When teaching a gravid client how to perform kick (fetal movement) counts which instruction should the nurse includes.
- A. Exercise for 15 before starting the counting to help increase fetal movement
- B. Count the movements once daily for one hour, before breakfast
- C. Avoid caffeinated drinks for 24 hours before conducting the kick test.
- D. If 10 kicks are not felt within 1 hr, drink orange juice and count for another hour.
Correct Answer: D
Rationale: Drinking orange juice can stimulate fetal movement if counts are low (D).
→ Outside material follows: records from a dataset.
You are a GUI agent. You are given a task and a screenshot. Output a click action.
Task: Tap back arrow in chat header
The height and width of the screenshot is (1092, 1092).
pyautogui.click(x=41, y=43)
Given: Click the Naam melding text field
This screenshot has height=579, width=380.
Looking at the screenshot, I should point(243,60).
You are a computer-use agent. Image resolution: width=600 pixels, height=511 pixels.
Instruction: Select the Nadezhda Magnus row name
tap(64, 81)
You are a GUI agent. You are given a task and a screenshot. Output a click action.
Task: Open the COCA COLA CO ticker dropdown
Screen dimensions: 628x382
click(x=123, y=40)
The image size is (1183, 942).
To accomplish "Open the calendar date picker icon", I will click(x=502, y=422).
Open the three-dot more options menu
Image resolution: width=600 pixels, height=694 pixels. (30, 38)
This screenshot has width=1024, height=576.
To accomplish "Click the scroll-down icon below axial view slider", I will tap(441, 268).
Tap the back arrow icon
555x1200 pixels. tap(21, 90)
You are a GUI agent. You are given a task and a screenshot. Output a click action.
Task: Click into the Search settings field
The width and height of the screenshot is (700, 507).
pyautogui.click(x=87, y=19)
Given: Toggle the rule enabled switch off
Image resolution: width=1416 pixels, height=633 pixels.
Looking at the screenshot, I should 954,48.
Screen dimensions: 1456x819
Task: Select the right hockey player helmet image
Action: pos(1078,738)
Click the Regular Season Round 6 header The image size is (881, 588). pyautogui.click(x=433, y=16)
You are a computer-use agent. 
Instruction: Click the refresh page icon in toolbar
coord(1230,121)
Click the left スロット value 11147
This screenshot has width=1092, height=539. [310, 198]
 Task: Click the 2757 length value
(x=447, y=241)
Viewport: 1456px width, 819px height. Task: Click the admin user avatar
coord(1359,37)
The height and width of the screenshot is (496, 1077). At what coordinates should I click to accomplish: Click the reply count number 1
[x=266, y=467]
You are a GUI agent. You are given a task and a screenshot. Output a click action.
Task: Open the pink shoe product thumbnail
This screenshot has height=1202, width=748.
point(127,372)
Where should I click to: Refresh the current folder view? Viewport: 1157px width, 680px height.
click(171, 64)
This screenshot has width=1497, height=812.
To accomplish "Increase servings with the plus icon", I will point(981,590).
A client at 39-weeks gestation is admitted to the labor and delivery unit in active labor. The client's cervix is dilated 7 cm, 100% effaced, and the fetus is at +1 station. The client begins to push forcefully with contractions. What action should the nurse take?
- A. Encourage the client to pant-blow during contractions.
- B. Assist the client to push with contractions.
- C. Prepare for an immediate delivery.
- D. Notify the healthcare provider.
Correct Answer: A
Rationale: Pant-blow breathing helps prevent premature pushing before full dilation, reducing the risk of cervical edema.
When planning care for a laboring client, the nurse identifies the need to withhold solids food while the client is in labored. What is the most important reasons for this nursing intervention?
- A. Nausea occurs from analgesics used during labor
- B. Autonomic nervous system stimulation during labor decrease peristalsis
- C. An increased risk of aspiration can occur if general anesthesia is needed
- D. Gastric emptying time decreases during labor.
Correct Answer: C
Rationale: Aspiration risk (C) is a primary reason for withholding solid foods during labor.
Which guidance related to a healthy diet during pregnancy will the nurse provide to a patient in her 1st trimester?
- A. Every day you need to have at least 6 ounces of protein from sources such as meat, fish, eggs, beans, nuts, soybean products, and tofu.'
- B. High-dose vitamin A supplements will promote optimal vision while preventing a common cause of blindness in neonates.'
- C. Meals such as sushi with a cold deli salad made with raw sprouts combine high-fiber foods with protein sources to meet multiple nutritional needs.'
- D. Vitamin and mineral supplements can meet your nutrient needs if you have inadequate intake because of nausea or a sensation of fullness.'
Correct Answer: A
Rationale: Step 1: During pregnancy, protein is essential for the growth and development of the fetus, making option A correct.
Step 2: The other options are incorrect due to potential risks. High-dose vitamin A (Option B) can be harmful to the fetus.
Step 3: Consuming raw sprouts (Option C) poses a risk of foodborne illness, which can be dangerous during pregnancy.
Step 4: Relying solely on supplements (Option D) is not recommended as they may not provide all the necessary nutrients found in whole foods.
In summary, option A is correct as it emphasizes the importance of protein intake during pregnancy, while the other options pose potential risks or limitations in meeting nutritional needs.